Given entries:
◇ ◇ ◇

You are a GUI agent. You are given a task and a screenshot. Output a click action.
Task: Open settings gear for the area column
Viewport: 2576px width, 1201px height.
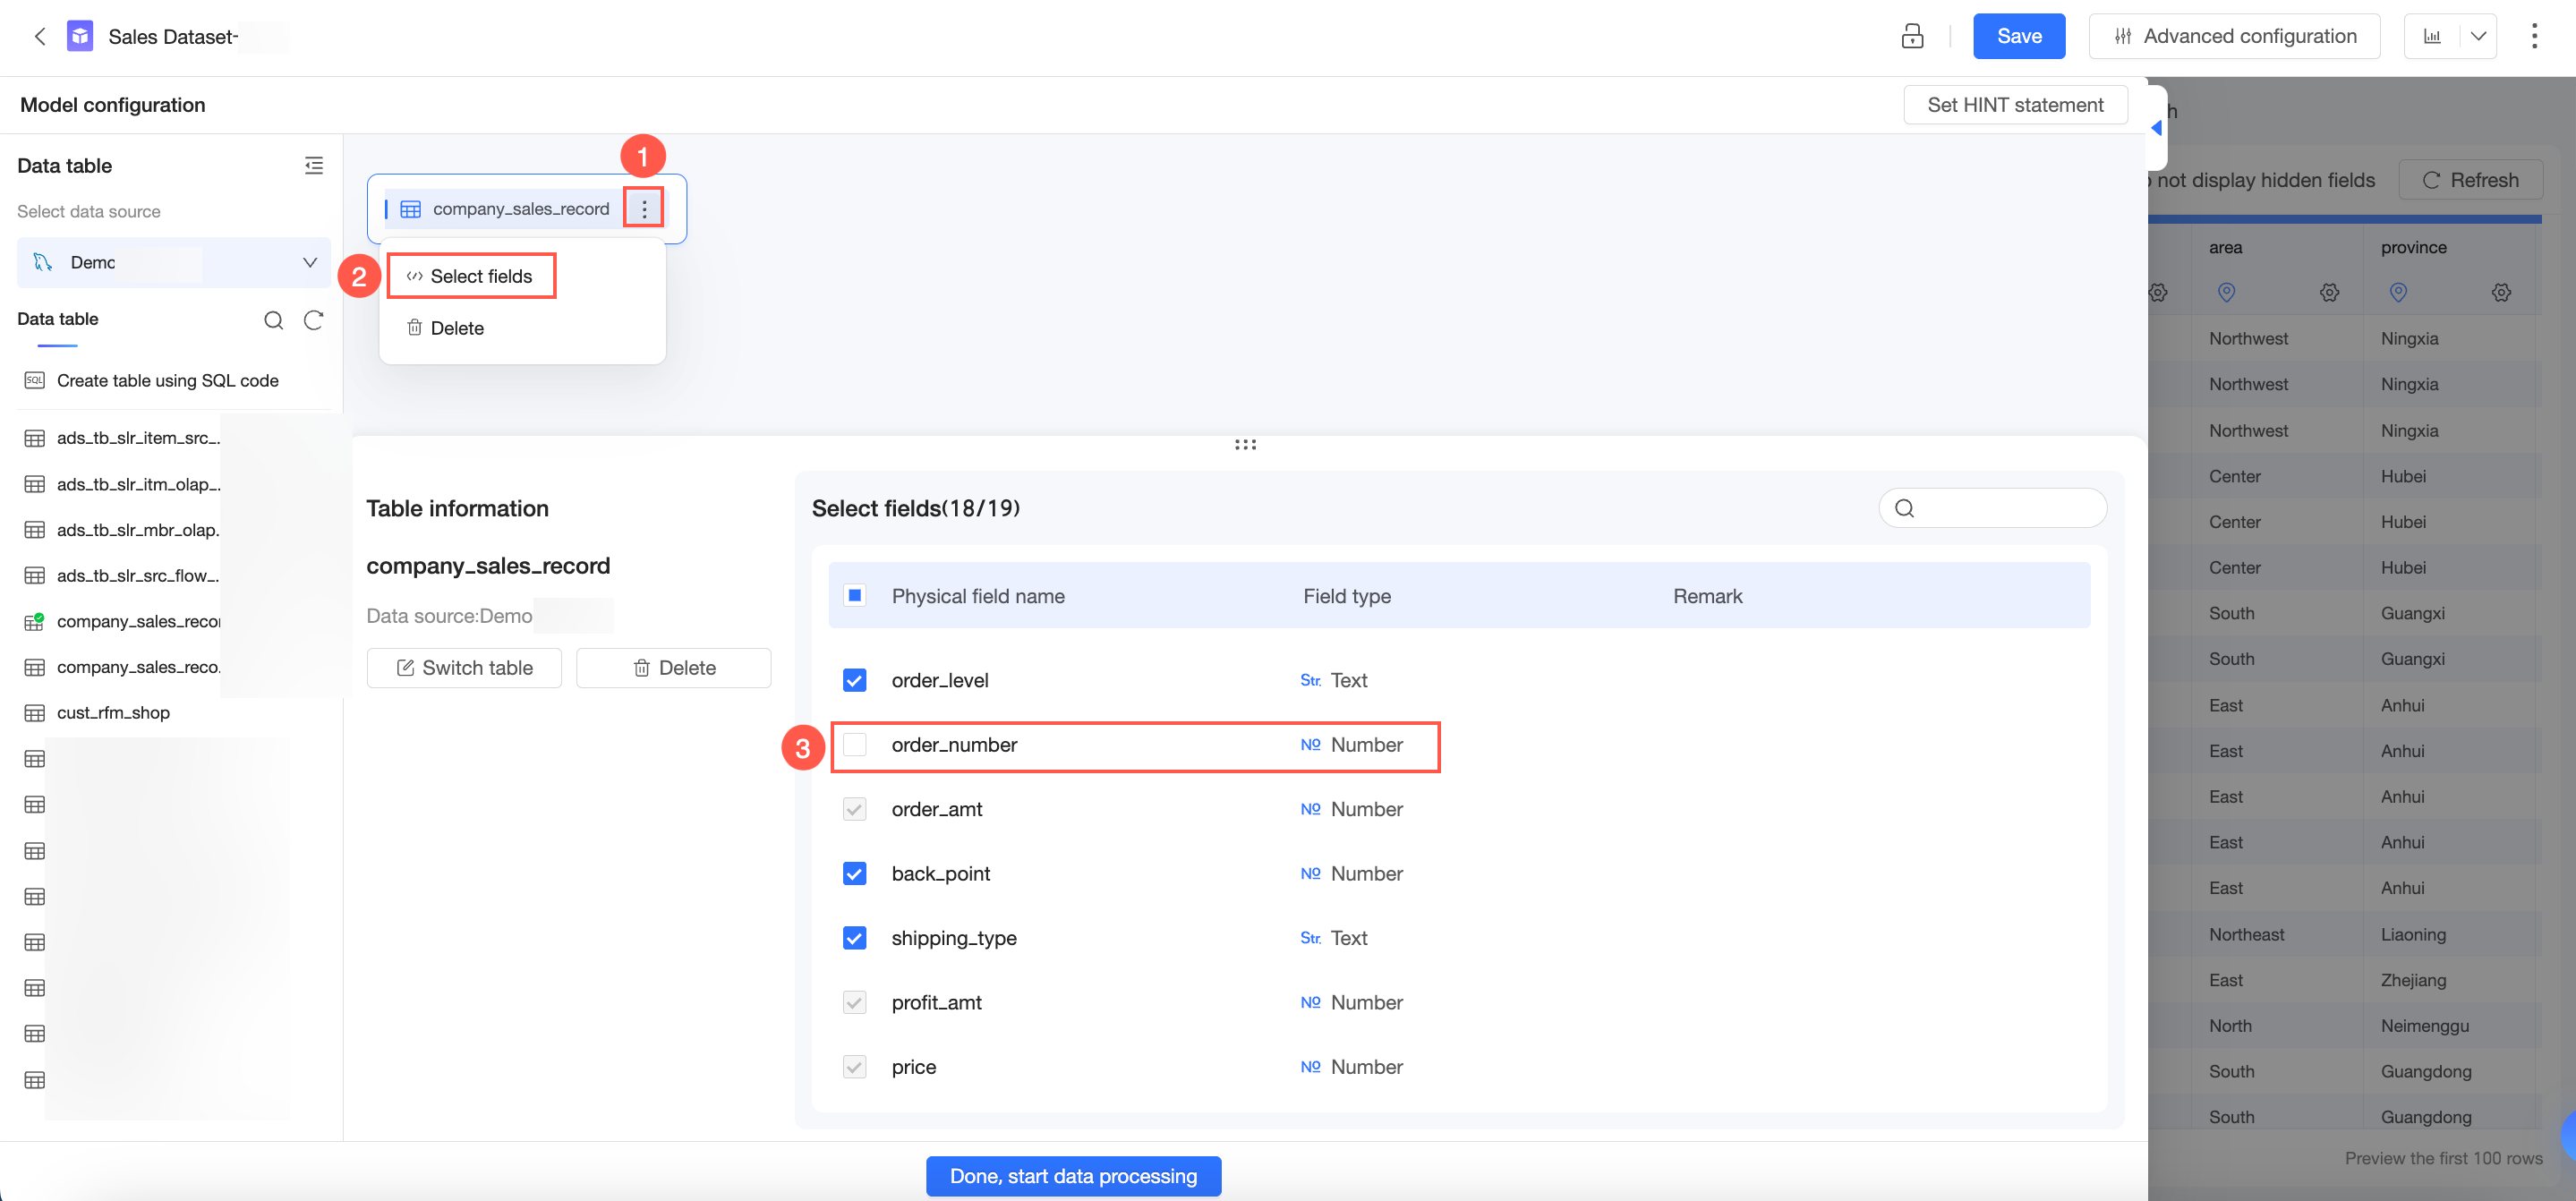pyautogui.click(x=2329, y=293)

◇ ◇ ◇

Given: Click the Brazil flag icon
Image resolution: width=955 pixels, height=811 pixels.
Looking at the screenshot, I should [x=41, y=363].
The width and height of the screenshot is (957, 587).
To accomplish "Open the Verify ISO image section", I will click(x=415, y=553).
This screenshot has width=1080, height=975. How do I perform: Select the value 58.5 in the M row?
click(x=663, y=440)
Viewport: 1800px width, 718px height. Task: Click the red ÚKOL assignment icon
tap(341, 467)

◇ ◇ ◇

Required work:
Scan the material above for lines that contain the string "Open", and copy each such line.

Answer section:
Task: Open settings gear for the area column
To accomplish "Open the Verify ISO image section", I will click(x=415, y=553).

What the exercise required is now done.